Step-by-step explanation:
To find the complex number represented by the new position of z after rotating about z₁, we need to perform the rotation operation. The rotation formula states that rotating a complex number z by an angle θ about a fixed complex number z₁ is given by:
z' = z₁ + e^(iθ) * (z - z₁)
In this case, z = 3 + 4i, z₁ = 1 + 2i, and θ = 45°. Plugging in these values, we get:
z' = (1 + 2i) + e^(iπ/4) * (3 + 4i - 1 - 2i)

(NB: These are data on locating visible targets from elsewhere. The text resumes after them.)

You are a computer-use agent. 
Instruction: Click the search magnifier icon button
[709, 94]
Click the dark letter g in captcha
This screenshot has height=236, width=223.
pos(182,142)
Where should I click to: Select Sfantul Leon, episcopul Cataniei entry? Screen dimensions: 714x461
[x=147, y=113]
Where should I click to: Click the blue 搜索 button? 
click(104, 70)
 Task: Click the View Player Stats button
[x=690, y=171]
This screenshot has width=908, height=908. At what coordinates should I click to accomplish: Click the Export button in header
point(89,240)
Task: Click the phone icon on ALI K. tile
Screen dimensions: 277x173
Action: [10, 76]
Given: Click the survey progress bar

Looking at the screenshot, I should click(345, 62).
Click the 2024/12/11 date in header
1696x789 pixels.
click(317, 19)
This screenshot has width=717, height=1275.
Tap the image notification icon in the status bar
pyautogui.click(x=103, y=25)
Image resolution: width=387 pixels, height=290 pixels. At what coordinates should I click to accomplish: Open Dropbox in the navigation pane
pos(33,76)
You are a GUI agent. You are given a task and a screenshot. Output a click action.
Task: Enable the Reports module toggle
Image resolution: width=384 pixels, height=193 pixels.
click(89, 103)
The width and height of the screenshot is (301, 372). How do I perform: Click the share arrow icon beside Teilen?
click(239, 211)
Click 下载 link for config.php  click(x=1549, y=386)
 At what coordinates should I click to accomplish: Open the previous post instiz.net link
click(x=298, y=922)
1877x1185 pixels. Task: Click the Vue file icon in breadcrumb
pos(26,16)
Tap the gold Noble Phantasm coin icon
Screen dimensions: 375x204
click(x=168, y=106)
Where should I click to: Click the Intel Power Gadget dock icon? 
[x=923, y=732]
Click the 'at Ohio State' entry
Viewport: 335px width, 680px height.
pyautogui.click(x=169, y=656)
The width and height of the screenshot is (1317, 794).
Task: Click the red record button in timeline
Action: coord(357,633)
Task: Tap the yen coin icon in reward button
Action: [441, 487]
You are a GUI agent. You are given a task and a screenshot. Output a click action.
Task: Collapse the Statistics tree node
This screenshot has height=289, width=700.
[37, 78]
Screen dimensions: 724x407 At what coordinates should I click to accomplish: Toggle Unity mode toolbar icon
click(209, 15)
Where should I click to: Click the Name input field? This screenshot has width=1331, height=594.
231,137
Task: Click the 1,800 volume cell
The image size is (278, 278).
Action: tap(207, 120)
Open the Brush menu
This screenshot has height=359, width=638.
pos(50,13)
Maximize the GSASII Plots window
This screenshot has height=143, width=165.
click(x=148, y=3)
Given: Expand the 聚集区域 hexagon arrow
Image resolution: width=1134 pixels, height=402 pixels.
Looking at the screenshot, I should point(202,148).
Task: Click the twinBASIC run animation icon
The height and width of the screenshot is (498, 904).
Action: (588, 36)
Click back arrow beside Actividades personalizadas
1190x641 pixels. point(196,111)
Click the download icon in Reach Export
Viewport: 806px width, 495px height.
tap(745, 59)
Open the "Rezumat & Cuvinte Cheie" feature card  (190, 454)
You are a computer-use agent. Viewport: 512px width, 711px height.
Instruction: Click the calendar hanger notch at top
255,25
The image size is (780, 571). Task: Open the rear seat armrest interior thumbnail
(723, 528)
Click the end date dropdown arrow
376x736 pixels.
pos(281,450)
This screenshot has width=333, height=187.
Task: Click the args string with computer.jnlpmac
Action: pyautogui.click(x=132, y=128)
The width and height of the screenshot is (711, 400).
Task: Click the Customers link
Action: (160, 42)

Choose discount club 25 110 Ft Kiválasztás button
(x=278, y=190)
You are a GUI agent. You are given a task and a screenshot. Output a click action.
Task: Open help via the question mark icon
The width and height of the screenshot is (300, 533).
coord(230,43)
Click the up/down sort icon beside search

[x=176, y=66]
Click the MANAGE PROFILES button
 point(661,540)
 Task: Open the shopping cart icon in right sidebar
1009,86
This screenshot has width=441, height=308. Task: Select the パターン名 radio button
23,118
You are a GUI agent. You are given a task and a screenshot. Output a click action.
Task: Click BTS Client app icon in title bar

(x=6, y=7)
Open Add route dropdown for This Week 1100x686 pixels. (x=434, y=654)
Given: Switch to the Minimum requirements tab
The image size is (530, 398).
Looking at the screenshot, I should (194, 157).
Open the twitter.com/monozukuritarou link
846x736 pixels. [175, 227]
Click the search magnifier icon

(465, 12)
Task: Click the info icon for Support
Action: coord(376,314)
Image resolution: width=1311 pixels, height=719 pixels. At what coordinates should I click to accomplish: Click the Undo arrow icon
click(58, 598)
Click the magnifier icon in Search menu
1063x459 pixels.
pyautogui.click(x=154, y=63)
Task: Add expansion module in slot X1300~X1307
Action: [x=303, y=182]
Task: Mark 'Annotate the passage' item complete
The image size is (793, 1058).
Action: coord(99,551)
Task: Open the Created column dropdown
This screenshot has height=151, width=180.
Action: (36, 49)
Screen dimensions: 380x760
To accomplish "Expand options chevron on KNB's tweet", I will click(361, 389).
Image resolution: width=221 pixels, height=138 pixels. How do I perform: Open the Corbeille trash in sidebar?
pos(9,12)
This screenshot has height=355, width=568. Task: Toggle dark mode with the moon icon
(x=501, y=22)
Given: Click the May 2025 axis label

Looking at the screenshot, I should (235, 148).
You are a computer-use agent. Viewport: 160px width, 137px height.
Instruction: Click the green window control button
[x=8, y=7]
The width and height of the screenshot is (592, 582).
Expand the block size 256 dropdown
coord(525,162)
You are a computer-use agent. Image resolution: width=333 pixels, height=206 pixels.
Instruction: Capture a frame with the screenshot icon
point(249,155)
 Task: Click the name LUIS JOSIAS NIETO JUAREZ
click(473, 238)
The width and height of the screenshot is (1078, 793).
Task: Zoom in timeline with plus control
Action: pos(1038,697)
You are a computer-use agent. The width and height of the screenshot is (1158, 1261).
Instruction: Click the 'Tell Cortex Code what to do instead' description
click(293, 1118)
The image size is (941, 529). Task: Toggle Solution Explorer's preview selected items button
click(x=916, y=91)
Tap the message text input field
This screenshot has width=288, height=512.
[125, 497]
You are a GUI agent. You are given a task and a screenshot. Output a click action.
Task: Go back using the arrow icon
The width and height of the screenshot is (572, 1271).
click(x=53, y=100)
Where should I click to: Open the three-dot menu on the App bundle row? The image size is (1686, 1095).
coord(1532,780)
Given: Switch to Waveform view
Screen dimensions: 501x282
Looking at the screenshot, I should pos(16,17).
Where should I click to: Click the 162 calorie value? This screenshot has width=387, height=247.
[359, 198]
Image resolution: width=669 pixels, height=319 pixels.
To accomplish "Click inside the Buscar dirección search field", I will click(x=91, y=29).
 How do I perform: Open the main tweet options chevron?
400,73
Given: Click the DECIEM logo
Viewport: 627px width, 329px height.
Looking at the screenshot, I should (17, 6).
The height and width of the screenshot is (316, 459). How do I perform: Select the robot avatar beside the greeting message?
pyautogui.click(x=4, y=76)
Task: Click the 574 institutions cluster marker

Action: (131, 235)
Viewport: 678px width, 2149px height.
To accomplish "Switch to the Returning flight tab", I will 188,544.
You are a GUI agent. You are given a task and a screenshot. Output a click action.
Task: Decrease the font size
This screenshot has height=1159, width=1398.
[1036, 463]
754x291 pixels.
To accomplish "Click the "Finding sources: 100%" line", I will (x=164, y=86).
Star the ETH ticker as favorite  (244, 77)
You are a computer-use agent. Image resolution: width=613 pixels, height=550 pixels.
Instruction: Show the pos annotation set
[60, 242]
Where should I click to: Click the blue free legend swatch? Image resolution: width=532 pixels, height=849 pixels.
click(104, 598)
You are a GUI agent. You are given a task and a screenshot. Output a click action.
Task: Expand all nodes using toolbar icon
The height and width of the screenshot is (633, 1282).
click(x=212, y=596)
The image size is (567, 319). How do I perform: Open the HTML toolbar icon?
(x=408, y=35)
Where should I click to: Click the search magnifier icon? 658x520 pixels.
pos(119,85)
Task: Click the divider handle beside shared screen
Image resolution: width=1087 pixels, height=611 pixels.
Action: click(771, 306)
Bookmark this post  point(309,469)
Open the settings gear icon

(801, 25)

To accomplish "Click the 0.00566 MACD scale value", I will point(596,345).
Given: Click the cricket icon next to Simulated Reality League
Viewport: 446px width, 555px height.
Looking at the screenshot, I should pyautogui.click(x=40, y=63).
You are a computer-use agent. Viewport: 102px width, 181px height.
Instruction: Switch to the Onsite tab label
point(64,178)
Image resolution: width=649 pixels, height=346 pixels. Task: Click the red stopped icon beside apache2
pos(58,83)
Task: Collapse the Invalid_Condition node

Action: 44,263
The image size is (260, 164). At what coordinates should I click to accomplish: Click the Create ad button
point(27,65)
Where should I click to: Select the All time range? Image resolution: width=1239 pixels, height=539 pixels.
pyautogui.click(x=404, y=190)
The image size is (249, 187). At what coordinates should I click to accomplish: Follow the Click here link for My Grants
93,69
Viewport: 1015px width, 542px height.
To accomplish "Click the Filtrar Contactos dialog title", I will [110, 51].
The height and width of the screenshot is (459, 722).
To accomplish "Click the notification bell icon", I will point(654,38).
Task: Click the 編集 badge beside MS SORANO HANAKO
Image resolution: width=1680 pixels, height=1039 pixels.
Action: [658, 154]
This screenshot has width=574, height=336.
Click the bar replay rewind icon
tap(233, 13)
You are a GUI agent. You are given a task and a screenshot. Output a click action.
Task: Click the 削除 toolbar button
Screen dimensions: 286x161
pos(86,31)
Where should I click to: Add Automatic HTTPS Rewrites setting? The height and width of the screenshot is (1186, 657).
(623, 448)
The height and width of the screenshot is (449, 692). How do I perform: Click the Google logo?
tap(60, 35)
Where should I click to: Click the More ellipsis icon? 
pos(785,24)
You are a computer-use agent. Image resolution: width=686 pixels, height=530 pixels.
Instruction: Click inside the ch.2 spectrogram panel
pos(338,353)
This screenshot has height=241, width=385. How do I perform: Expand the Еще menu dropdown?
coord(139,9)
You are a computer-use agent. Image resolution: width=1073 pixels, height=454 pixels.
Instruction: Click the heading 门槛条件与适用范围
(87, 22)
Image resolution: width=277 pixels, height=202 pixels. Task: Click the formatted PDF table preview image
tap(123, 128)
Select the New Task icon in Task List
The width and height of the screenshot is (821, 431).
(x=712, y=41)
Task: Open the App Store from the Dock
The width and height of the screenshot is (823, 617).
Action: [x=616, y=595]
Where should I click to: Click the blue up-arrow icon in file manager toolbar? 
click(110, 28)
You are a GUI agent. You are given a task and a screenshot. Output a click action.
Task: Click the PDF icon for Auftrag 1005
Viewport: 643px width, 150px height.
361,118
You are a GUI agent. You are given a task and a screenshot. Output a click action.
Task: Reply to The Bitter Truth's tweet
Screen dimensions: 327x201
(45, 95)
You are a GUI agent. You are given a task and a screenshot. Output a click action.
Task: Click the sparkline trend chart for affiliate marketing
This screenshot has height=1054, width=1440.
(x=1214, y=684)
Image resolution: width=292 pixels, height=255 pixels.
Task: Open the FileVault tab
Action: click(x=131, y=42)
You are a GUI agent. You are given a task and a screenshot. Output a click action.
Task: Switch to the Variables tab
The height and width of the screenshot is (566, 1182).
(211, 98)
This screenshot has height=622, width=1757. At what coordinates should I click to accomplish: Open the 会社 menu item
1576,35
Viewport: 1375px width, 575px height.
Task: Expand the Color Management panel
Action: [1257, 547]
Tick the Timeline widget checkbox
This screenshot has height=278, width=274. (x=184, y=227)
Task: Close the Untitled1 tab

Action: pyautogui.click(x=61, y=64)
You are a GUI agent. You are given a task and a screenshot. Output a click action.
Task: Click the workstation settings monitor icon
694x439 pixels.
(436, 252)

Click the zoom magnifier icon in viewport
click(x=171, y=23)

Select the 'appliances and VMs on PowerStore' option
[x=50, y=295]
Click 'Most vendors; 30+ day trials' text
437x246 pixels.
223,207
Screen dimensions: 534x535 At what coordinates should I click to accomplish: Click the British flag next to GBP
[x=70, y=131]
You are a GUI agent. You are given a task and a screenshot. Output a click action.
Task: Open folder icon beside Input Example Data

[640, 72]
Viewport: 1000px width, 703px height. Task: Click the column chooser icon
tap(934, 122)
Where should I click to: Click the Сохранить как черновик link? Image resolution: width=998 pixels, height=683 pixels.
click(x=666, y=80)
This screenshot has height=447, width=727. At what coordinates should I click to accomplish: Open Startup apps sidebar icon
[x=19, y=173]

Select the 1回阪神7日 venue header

Simplifying this expression, we get:
z' = (1 + 2i) + e^(iπ/4) * (2 + 2i)
Using Euler's formula, e^(iπ/4) = cos(π/4) + i * sin(π/4) = (√2)/2 + (√2)/2 * i
Plugging in this value, we get:
z' = (1 + 2i) + (√2)/2 + (√2)/2 * i)
Simplifying further, we get:
z' = 1 + (√2)/2 + 2i + (√2)/2 * i
Combining like terms, we get:
z' = 1 + (2 + √2)i
Therefore, the complex number represented by the new position of z in the Argand plane is 1 + (2 + √2)i.